:: Extract ::
I want to begin at the beginning—at the beginning, that is, of gentile Christianity. Let’s look at the city from which Christianity burst out like a torrent from a lake once the dam has been breached. The city was Antioch on the Orontes. This was the rich, powerful capital of the Roman province of Syria. It was the third city in the world. It was multiracial; it was also militaristic, libertarian, wealthy, and sex-mad. Very modern. Yet its church became one of the greatest spiritual powerhouses in the world and launched the first mission into Europe. And where would we be without that?

Where lay the secret? There were, in fact, a number of secrets which they discovered and which are always the accompaniment of spiritual power. We read about them in Acts, chapters 11 and 13.

1. The power of every-member ministry. This church was not founded by apostles or by the church-growth experts. It happened by mistake. You see, some believers in Jerusalem found the place too hot to hold them when they were testifying to Jesus, so they moved up the Phoenician seaboard until they came to Antioch. Traditional folks to start with, they spoke only to the proper people, the Jews. But in Antioch they found they could not keep quiet, and they told outsiders about the good news of the Lord Jesus (Acts 11:20). Remember, there was not a minister among them; just ordinary Christians, full of Jesus. It communicated powerfully. It still does.

2. The power of fellowship. An amazing place, Antioch. The first believers broke the kosher barriers down. They found it ridiculous to tolerate any man-made barriers, because they were united with brothers in Christ.

It is revolutionary stuff, of course. It raises the eyebrows when senators and prisoners sit down together in Christian fellowship at Fellowship House in Washington. But unless our churches show a quality of love and caring which surpasses anything in contemporary society, we shall not be demonstrating the power of the Gospel; we shall merely be talking about it. And that takes nobody in.

Just look at those first believers mentioned as the leadership in Antioch (13:1). There was Barnabas, a Cypriot of priestly family, Simeon nicknamed “swarthy” (no prizes for guessing his color), Lucius from Cyrene in North Africa (another black man), Manaen from “top New York society,” and Saul! What a bunch of improbable partners. Yet that is the quality of Christian fellowship that spoke with such power at Antioch. If you want spiritual power in your church, pay attention to the quality of the fellowship; It must be totally open, caring, honest, and sacrificial.

3. The power of shared leadership. We are not told who was bishop or leading minister in Antioch. There wasn’t one. Instead, five men constituted the leadership. Five very different men. They worked as a team. I guess they did nothing by vote. They prayed till they were of one mind. Their fellowship of leaders had a profound effect on the church. It was a model others could follow in their fellowship groupings.

Most churches I know, of whatever denomination, find such a model of leadership too costly, too demanding. So they go for the one-man band. And the minister has a breakdown because he can’t do everything and is always looking around for folks to help him. The people criticize him behind his back both because he doesn’t do everything and because his one-man-band approach inhibits other gifts of leadership within the body of Christ from manifesting themselves.

:: List of tasks ::
(a) In the passage on the church at Antioch, what was Antioch the capital of?
(b) Pick up the passage on the church at Antioch after its final sentence and carry it further.

:: Collected data ::
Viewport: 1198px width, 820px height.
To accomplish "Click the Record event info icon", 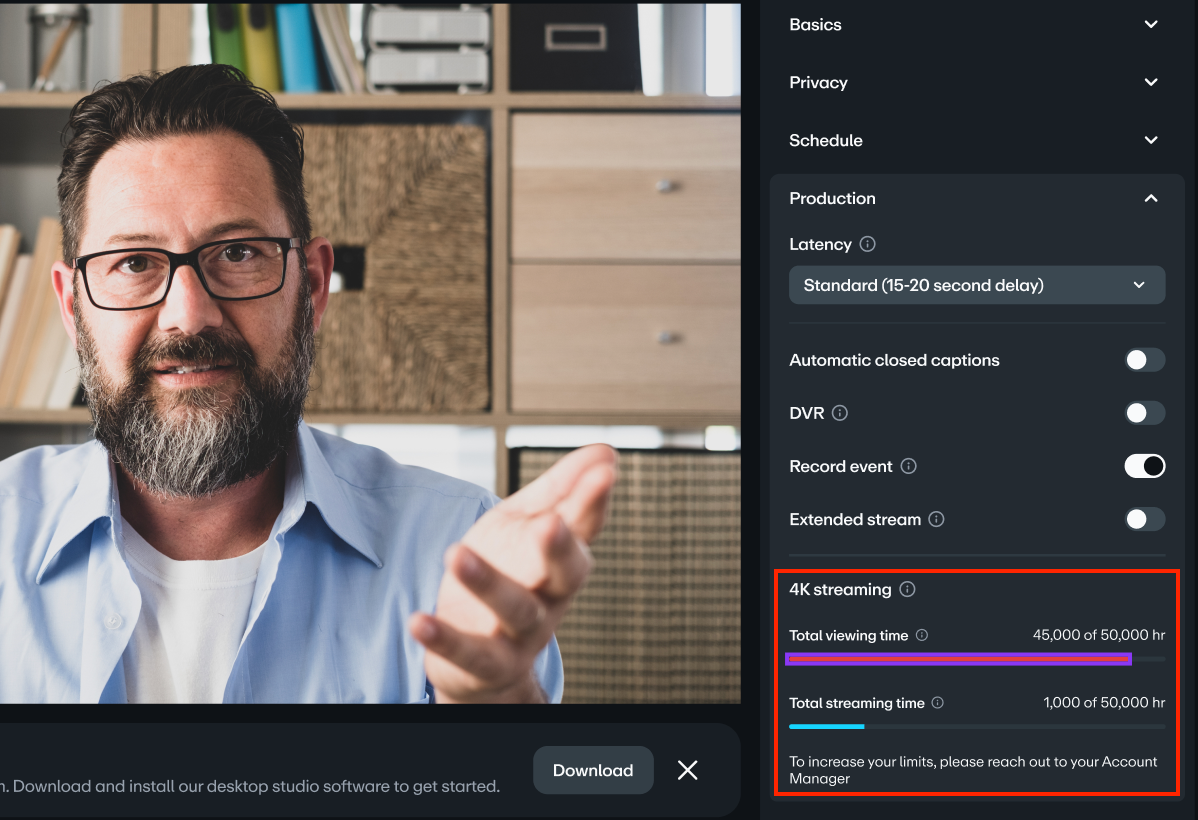I will [908, 466].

:: Results ::
(a) Antioch was the capital of the Roman province of Syria.

(b)
They had a shared leadership at Antioch. We have in our church. It works.

Two types of leadership were active at Antioch: prophets and teachers. The teachers were well-taught, well-prepared, and predictable. The prophets were impetuous and totally unpredictable. You would not have thought they would get on. Yet they did. That partnership became the source of great power in the church. Would you dare risk it?

4. The power of dynamic worship. Look at Acts 13:2-3. They were worshiping the Lord (literally, holding liturgy to the Lord). They were serious about it, so serious that they gave themselves to fasting. Suddenly the Holy Spirit guided one of the congregation to get up in the middle of the service and deliver a prophecy, a direct word from God into their situation. It was a remarkable message: “Take your two best leaders and send them off on a mission for which I have called them. ” Most remarkable of all, they acted on that revelation. They fasted again, prayed, and sent the two men off on that epoch-making first missionary journey.

We know it so well. But think of the quality of worship that little cameo presupposes. They were united in worship. That’s a marvelous thing.

The unity, the intensity, the variety in worship should raise questions in the mind of the stranger which it is the purpose of preaching to explain. But you don’t often get that Godcenteredness in worship, or that concentration of the whole congregation on the Lord, or the willingness to fast, or the readiness for a member to break in with a word from God, or the church’s willingness, after testing it, to act on it. Prayer is often pathetically weak and unspecific. Many congregations would not know if they had had any answers to prayer because they had not been serious enough or specific enough to notice if they had been answered. As for fasting, it’s not our thing. And as for sending out our two best ministers-you must be out of your mind!

You never get spiritual power in a church unless the worship is mighty and God-centered, unless unity and sacrifice and prayer and fasting are part of the life of that church. But when those elements are present, along with praise and joy and freedom, well, I’ll tell you what happens. People come to repentance and faith in Christ before ever the sermon comes on. They are converted through the sense of God that comes through the worship. Could that happen through the worship in your church?

5. The power of consistent Biblical teaching. There was plenty of that at Antioch. They took teaching so seriously that they imported Barnabas, and he in turn dug out Paul from Tarsus to come and help him. For a whole year they met with the church and taught a large company of people (11:26). We have a further reference to their teaching in 13:1, and an extended period of teaching followed their return from the first missionary journey (14:26-28).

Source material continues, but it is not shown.